Joffrey Ballet dancer Jeraldine Mendoza was thrilled to be cast as Juliet in Krzysztof Pastor's Romeo and Juliet—but her excitement dimmed after the first few rehearsals. She had trouble wrapping her head around the complex choreography, especially since its vocabulary was more contemporary than classical. “They were teaching it so quickly that I couldn't pick it up," she says. “I freaked out!"
Learning and retaining choreography is one of a dancer's greatest challenges. How can you improve your choreographic memory? DS talked to the pros about their strategies—and about why absorbing choreography is so difficult in the first place.
Why Can't I Remember?
According to professor Ruth Day, director of the Memory for Movement lab at the American Dance Festival and Duke University, dancers have problems remembering choreography for many reasons, but particularly when they're unfamiliar with the style or instructor. “When the vocabulary is codified, as it is in ballet, most of the steps have names that people know well," says Day. “But in modern and contemporary dance, almost anything can happen"—which means dancers can't rely on movement names as memory aids.
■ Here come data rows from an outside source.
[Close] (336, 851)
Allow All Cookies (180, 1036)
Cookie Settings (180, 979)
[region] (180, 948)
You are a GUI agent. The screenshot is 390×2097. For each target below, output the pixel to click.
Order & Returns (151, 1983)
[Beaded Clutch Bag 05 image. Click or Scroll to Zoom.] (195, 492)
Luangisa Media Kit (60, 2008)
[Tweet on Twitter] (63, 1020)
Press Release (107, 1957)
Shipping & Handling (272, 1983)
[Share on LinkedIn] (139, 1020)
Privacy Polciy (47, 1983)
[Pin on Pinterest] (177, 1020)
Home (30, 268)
Choreographers also have many different ways of communicating their choreography, and not all of their methods work for every dancer. They might use counts, the names of steps or non-words like “dee-dee-dah." “There's a problem when the cues the teachers give aren't the cues the dancers want," Day says. Maybe your choreographer doesn't like to count and you do, or she's giving too much information all at once and you're getting bogged down in details.
The Memory Tool Kit
The key to improving your choreographic memory is identifying how you learn best, so you can figure out ways to adapt to various choreographers' teaching styles. Here's a tool kit of strategies for you to choose from.
If you're working with a new choreographer, watch videos of her work before you start rehearsals. “It's good to familiarize yourself with the choreographer's movement style," says Lizzie Gough, a commercial dancer and finalist on Season 1 of the British version of “So You Think You Can Dance." That way, you'll have a basic understanding of the choreographic language she's speaking.
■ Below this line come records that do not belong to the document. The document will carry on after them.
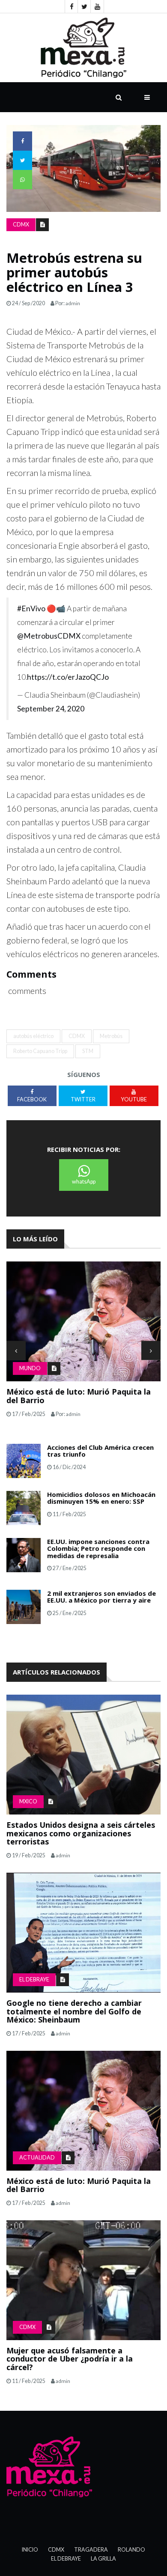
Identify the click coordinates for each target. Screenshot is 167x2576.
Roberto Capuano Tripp (40, 1051)
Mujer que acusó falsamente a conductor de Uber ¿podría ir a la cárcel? (69, 2359)
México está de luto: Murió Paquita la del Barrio (78, 1395)
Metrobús (111, 1036)
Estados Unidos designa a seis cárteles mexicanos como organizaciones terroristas (80, 1833)
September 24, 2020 (50, 708)
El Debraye (34, 1979)
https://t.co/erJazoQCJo (68, 676)
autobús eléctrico (33, 1036)
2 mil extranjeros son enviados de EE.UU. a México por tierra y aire (101, 1597)
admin (73, 303)
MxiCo (28, 1801)
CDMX (21, 224)
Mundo (30, 1368)
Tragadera (91, 2549)
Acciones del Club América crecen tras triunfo (100, 1451)
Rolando (131, 2549)
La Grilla (103, 2558)
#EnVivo (31, 608)
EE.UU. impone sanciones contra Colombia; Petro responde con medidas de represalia (98, 1548)
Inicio (30, 2549)
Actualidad (37, 2157)
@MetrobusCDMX (49, 635)
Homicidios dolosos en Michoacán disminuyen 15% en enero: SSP (101, 1498)
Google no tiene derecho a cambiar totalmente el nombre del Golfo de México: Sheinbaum (74, 2011)
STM (87, 1051)
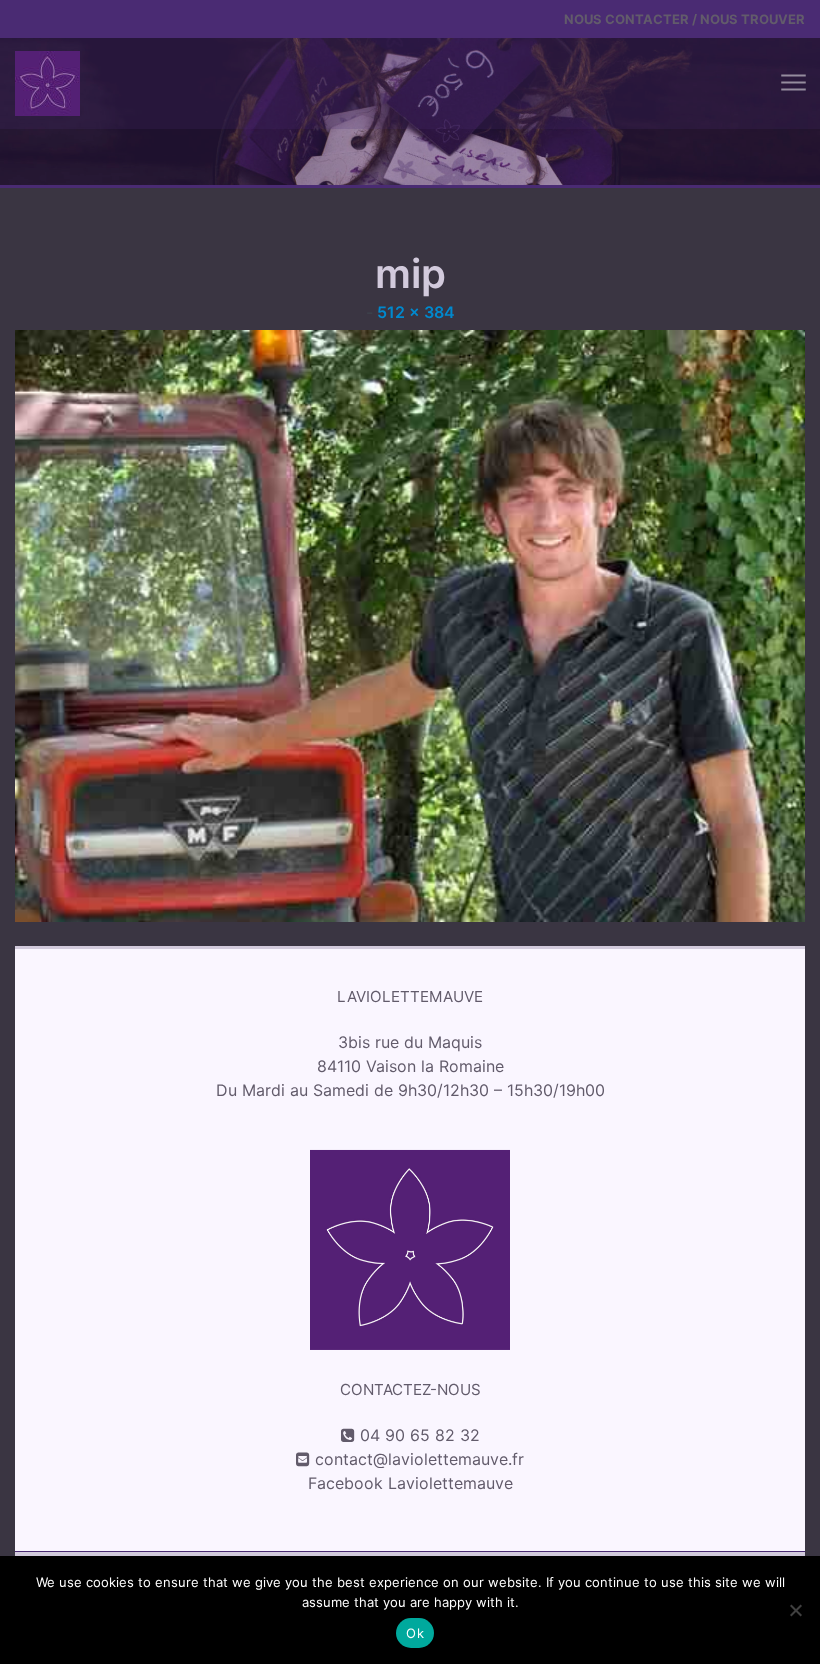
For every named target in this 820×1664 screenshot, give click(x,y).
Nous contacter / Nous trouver (684, 19)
Sometimes it helps to break choreography down into smaller, more manageable pieces. The term “chunking" comes from cognitive science, and it means to combine a few items (in this case, steps) that go together naturally. “Find what stands out, and think of a way to capture it," Day says. For instance, you might notice a phrase that reminds you of the way your dog runs. Call those three or four steps “Spike run," and odds are good that you'll remember them later.
3. Strategic Note-Taking
Rather than trying to scribble down the whole piece or combination, which can be overwhelming, focus on your problem spots. “If I get stuck at the same point, I'll take notes on the steps I'm struggling with," Gough says. The action of writing down the tricky sequences helps her brain register what comes after what. Using diagrams, like stick figures with arrows, can help you remember details.
For many dancers, it's just good old practice that makes perfect—but you don't need to be in the studio to go over new material. You can even mark through choreography while you're waiting in line at the grocery store. “Try mini-marking, moving only your head or shoulders," Day says. Mendoza likes to close her eyes and go through the movement with her hands, imagining what it should look like full-out. “Practice for the visual image of it—imagine yourself going through space," Day says. “Once the movement gets into your head, it'll get into your body, too."
Rather than help you remember specific pieces of choreography, these brainteasers will strengthen your memory overall. Try them out when you have a little downtime between rehearsals.
Commercial dancer Lizzie Gough likes to play this game with her dance friends: Form a circle and have one person in the circle show a movement. The person next to her should repeat that movement and add another of her own—and so on, all the way around the room, or until someone forgets part of the sequence.
Find a dance video online that you've never seen before. Watch a 30-second piece of the video five times. Then, as you watch it the sixth time, click pause at a random spot, and see if you can predict what happens next.